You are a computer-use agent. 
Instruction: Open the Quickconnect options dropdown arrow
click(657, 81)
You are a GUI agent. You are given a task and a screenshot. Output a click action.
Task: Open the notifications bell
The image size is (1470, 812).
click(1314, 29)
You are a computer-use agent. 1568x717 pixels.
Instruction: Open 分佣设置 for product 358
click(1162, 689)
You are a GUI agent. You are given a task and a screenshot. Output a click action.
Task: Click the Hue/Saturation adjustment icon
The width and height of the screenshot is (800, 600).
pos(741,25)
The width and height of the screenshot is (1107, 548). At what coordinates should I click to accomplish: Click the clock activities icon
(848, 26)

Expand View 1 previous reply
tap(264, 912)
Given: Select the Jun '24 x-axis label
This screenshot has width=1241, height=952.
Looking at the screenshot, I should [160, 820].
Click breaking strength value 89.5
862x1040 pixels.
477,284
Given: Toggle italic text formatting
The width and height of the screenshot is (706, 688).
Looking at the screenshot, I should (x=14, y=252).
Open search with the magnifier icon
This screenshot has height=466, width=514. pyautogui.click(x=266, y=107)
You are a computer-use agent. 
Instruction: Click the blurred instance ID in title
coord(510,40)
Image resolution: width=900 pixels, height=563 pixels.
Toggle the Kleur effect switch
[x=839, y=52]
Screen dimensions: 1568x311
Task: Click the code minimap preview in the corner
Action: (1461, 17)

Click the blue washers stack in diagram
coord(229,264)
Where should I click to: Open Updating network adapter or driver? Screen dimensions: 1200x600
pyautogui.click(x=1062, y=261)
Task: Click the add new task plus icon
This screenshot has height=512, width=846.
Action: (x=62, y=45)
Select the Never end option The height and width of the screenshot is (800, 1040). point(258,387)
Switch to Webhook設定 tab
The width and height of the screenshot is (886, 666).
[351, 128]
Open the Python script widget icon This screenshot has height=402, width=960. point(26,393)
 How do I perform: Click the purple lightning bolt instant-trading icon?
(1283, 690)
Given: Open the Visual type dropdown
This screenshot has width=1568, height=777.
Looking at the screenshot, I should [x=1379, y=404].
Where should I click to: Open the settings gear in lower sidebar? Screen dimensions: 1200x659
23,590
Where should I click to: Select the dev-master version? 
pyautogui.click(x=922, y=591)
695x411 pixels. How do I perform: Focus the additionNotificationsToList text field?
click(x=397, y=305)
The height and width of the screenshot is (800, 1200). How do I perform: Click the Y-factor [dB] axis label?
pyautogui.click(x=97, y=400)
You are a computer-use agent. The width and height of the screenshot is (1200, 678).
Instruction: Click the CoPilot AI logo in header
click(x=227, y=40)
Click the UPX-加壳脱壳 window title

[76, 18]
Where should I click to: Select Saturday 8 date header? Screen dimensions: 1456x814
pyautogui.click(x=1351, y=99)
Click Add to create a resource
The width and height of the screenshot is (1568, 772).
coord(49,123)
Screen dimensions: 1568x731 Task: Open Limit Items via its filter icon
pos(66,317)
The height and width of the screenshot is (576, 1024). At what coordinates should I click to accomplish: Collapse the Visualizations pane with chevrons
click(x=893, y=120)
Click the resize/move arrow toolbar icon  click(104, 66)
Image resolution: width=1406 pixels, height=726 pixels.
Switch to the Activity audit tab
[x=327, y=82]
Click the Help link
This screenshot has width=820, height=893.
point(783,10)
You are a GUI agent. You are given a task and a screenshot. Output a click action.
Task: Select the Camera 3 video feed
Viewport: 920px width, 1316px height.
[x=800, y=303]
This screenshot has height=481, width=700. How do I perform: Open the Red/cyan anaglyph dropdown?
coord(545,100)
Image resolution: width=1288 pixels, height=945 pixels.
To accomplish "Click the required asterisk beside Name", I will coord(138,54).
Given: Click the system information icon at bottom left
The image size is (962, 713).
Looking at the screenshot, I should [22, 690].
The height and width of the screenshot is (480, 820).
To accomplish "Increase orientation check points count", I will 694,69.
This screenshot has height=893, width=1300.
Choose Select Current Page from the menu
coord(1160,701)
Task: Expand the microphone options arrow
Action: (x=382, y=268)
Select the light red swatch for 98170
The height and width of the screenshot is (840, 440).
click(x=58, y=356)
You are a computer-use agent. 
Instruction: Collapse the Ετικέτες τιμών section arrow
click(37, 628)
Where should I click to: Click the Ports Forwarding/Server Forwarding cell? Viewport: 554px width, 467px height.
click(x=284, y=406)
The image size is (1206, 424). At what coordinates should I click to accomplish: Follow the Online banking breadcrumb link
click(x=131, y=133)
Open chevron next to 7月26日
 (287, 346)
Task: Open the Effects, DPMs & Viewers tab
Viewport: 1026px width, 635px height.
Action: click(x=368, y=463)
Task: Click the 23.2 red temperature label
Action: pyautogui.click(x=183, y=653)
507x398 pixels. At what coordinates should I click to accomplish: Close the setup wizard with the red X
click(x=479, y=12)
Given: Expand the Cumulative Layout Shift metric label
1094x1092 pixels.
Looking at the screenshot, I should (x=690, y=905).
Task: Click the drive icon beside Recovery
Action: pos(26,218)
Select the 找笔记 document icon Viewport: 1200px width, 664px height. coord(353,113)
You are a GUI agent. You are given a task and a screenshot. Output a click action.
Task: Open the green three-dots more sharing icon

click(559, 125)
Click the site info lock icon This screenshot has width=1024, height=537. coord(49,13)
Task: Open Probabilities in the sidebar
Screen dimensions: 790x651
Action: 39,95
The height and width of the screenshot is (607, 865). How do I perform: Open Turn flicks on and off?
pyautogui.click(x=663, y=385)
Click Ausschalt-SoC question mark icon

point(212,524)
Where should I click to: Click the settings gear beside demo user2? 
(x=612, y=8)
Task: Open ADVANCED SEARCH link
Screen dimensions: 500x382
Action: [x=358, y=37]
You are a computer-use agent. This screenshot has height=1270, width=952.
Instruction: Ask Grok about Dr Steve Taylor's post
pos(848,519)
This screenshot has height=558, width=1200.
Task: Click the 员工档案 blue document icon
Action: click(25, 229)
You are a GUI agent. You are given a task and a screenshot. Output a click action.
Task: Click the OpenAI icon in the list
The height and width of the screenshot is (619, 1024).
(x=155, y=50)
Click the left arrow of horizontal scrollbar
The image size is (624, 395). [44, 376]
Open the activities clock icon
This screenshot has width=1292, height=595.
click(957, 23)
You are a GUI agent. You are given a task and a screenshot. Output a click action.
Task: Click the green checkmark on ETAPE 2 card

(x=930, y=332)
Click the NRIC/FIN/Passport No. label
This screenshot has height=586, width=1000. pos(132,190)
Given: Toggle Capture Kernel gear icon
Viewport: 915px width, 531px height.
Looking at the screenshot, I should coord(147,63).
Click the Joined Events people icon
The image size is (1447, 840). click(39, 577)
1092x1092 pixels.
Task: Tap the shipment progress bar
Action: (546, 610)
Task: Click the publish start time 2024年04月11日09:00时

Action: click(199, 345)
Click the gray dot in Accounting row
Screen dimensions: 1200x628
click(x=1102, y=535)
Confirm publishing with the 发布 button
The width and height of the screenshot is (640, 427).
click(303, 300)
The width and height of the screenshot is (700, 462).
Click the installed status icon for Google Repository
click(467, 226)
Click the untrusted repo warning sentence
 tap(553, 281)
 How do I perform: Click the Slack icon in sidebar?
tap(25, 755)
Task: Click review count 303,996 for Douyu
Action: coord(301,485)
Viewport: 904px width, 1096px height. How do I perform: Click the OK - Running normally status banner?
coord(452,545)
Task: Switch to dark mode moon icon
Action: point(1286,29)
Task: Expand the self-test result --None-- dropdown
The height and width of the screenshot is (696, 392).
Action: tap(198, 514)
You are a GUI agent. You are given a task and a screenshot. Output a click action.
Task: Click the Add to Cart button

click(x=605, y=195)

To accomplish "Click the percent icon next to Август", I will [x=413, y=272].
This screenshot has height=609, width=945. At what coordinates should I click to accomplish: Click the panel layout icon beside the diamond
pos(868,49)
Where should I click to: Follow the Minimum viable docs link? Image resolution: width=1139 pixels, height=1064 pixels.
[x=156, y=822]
..........
Look through the data above and return exactly the lines from the one that contains "The height and width of the screenshot is (607, 865)." to the one that contains "You are a computer-use agent. This", inclusive, with nothing else.

The height and width of the screenshot is (607, 865). How do I perform: Open Turn flicks on and off?
pyautogui.click(x=663, y=385)
Click Ausschalt-SoC question mark icon

point(212,524)
Where should I click to: Click the settings gear beside demo user2? 
(x=612, y=8)
Task: Open ADVANCED SEARCH link
Screen dimensions: 500x382
Action: [x=358, y=37]
You are a computer-use agent. This screenshot has height=1270, width=952.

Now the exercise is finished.